### Saved entries
================================

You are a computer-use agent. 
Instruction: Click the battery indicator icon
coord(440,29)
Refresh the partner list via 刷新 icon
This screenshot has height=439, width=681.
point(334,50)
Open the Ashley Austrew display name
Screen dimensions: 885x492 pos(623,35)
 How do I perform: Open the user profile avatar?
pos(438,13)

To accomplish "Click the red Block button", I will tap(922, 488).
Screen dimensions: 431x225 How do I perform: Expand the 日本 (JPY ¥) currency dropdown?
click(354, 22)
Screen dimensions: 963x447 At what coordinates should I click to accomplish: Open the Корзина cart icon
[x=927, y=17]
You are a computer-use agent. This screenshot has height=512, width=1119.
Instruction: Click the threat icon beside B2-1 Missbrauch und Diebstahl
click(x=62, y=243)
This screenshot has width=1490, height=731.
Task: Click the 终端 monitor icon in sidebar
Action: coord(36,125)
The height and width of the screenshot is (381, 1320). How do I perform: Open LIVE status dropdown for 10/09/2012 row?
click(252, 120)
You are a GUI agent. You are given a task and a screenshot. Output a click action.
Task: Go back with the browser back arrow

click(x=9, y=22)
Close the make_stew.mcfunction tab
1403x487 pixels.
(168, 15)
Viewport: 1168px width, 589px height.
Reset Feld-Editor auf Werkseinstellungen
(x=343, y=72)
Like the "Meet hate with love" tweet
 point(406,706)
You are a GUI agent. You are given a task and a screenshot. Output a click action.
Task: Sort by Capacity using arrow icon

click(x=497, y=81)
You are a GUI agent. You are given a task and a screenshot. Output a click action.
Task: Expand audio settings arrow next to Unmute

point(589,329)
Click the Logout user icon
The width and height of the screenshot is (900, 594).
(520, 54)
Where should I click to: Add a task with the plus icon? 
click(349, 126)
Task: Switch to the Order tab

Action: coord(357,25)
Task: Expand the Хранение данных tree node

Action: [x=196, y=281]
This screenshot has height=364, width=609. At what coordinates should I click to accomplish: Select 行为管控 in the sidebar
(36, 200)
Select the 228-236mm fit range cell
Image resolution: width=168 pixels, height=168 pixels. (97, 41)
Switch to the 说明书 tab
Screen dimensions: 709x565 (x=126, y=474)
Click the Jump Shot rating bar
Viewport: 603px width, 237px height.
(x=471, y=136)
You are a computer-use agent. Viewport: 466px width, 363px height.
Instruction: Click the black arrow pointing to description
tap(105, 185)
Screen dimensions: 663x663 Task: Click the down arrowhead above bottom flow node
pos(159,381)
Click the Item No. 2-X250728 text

================================

### Work to complete
Copy, word for word, the items from the first line through the line containing "pos(438,13)".

### Output below
You are a computer-use agent. 
Instruction: Click the battery indicator icon
coord(440,29)
Refresh the partner list via 刷新 icon
This screenshot has height=439, width=681.
point(334,50)
Open the Ashley Austrew display name
Screen dimensions: 885x492 pos(623,35)
 How do I perform: Open the user profile avatar?
pos(438,13)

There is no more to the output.